Predicting Encoding Energy from Low-Pass Anchors for Green Video Streaming
Zoha Azimi, Reza Farahani, Vignesh V Menon, Christian Timmerer
TL;DR
The paper tackles the energy cost of high-resolution video encoding in adaptive streaming by introducing a lightweight, anchor-based energy prediction approach. It uses low-resolution anchors to infer encoding/decoding energy and perceptual quality across a full resolution/QP ladder via ML models, enabling an energy-aware encoding selection under a quality constraint. On 100 Inter4K sequences with the VVenC/VVdeC stack, the approach achieves about 51% encoding and 54% decoding energy savings with only a 1.68-point drop in VMAF (within the JND range), demonstrating a practical path to greener video streaming. The method reduces measurement overhead, scales to large content catalogs, and supports tunable energy- QoE trade-offs for real-world HAS deployments.
Abstract
Video streaming now represents the dominant share of Internet traffic, as ever-higher-resolution content is distributed across a growing range of heterogeneous devices to sustain user Quality of Experience (QoE).

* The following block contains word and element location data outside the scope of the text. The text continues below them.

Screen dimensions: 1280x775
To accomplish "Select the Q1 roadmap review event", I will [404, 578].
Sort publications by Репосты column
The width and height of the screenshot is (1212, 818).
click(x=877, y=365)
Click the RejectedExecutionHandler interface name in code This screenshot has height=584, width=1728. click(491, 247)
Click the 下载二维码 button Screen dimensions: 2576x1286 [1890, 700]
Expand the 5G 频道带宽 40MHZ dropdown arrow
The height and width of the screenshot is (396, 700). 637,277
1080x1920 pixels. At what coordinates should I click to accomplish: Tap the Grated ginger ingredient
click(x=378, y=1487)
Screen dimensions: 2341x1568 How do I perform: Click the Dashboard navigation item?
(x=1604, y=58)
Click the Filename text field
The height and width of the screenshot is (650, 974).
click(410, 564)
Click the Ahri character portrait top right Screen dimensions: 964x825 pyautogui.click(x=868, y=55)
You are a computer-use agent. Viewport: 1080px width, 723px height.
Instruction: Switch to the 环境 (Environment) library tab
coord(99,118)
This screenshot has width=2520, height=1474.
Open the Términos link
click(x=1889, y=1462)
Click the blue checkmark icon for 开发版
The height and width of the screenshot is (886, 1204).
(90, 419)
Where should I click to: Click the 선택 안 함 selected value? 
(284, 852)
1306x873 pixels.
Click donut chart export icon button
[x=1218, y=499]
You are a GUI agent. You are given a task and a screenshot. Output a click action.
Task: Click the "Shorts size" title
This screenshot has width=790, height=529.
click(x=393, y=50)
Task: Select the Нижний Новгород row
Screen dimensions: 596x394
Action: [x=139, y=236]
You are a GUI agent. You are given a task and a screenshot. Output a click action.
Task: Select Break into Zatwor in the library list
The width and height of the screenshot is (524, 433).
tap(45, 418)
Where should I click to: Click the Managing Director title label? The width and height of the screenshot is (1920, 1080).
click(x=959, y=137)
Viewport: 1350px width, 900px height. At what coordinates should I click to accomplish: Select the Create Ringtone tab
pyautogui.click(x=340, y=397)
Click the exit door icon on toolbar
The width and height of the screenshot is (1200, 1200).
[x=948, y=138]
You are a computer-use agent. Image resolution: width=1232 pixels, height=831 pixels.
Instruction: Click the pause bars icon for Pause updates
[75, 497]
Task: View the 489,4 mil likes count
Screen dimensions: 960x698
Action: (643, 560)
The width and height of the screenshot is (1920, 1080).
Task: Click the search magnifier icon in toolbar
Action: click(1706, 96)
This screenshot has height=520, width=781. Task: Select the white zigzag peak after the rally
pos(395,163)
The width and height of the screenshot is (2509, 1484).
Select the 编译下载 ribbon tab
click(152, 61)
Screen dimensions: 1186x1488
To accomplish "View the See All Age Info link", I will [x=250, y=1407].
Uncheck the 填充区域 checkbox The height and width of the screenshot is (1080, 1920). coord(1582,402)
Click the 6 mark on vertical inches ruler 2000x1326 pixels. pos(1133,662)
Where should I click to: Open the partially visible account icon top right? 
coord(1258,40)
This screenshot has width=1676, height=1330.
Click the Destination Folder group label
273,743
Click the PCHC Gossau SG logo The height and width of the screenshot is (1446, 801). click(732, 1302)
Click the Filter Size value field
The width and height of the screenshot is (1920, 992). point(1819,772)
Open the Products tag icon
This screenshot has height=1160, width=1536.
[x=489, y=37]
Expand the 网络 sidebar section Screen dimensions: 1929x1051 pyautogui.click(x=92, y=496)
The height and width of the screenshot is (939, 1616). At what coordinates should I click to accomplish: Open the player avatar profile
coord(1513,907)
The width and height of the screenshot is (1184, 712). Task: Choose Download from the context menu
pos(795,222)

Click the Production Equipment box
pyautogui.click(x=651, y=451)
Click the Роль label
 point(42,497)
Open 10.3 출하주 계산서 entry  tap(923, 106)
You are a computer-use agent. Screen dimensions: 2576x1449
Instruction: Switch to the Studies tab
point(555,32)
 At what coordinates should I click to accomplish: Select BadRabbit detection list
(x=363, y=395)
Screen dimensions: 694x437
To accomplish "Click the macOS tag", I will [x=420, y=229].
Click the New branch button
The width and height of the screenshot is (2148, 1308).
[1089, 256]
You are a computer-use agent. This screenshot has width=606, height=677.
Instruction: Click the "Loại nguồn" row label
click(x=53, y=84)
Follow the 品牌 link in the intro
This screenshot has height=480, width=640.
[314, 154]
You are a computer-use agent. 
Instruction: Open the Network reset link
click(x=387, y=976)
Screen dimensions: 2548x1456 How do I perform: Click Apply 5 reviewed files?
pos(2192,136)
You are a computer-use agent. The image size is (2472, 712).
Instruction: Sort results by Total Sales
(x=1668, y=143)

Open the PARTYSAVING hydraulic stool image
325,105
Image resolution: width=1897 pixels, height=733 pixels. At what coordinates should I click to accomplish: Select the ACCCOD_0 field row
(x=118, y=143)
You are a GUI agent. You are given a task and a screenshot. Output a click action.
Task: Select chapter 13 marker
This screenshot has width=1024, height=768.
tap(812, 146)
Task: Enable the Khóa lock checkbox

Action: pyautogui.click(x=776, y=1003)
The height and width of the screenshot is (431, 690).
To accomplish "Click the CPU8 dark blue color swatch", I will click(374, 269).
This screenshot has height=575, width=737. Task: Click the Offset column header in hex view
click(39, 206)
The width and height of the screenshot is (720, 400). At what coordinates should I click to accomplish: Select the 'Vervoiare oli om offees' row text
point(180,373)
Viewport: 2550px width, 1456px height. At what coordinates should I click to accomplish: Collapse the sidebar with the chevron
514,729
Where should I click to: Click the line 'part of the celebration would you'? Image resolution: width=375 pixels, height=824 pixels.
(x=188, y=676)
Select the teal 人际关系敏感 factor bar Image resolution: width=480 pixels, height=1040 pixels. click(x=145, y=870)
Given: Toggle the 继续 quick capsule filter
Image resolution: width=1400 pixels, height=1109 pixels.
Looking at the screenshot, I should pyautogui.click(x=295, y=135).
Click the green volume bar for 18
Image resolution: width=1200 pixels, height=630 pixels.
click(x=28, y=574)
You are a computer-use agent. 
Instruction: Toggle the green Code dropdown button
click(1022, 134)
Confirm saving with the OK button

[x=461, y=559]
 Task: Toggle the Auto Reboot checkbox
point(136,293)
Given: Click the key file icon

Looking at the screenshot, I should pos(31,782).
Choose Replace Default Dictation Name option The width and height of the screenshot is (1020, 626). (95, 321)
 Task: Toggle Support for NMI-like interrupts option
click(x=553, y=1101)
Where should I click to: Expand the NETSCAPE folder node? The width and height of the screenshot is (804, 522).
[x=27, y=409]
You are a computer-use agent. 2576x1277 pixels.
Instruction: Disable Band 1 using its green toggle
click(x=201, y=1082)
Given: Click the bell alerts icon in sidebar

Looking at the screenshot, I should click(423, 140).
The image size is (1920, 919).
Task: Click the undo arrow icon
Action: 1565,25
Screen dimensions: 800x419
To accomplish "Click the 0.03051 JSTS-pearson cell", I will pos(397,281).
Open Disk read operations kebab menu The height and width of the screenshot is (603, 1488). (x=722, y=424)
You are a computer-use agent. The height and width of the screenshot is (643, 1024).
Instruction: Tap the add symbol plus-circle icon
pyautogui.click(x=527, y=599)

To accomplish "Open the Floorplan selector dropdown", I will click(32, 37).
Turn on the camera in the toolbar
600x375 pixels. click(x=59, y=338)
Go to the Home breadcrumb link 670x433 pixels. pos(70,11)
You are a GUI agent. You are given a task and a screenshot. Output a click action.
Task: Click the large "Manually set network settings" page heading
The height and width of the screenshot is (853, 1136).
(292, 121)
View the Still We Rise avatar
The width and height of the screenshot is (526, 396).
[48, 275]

However, this trend raises significant concerns about energy efficiency and carbon emissions, requiring methods to provide a trade-off between energy and QoE. This paper proposes a lightweight energy prediction method that estimates the energy consumption of high-resolution video encodings using reference encodings generated at lower resolutions (so-called anchors), eliminating the need for exhaustive per-segment energy measurements, a process that is infeasible at scale. We automatically select encoding parameters, such as resolution and quantization parameter (QP), to achieve substantial energy savings while maintaining perceptual quality, as measured by the Video Multimethod Fusion Assessment (VMAF), within acceptable limits. We implement and evaluate our approach with the open-source VVenC encoder on 100 video sequences from the Inter4K dataset across multiple encoding settings. Results show that, for an average VMAF score reduction of only 1.68, which stays below the Just Noticeable Difference (JND) threshold, our method achieves 51.22% encoding energy savings and 53.54% decoding energy savings compared to a scenario with no quality degradation.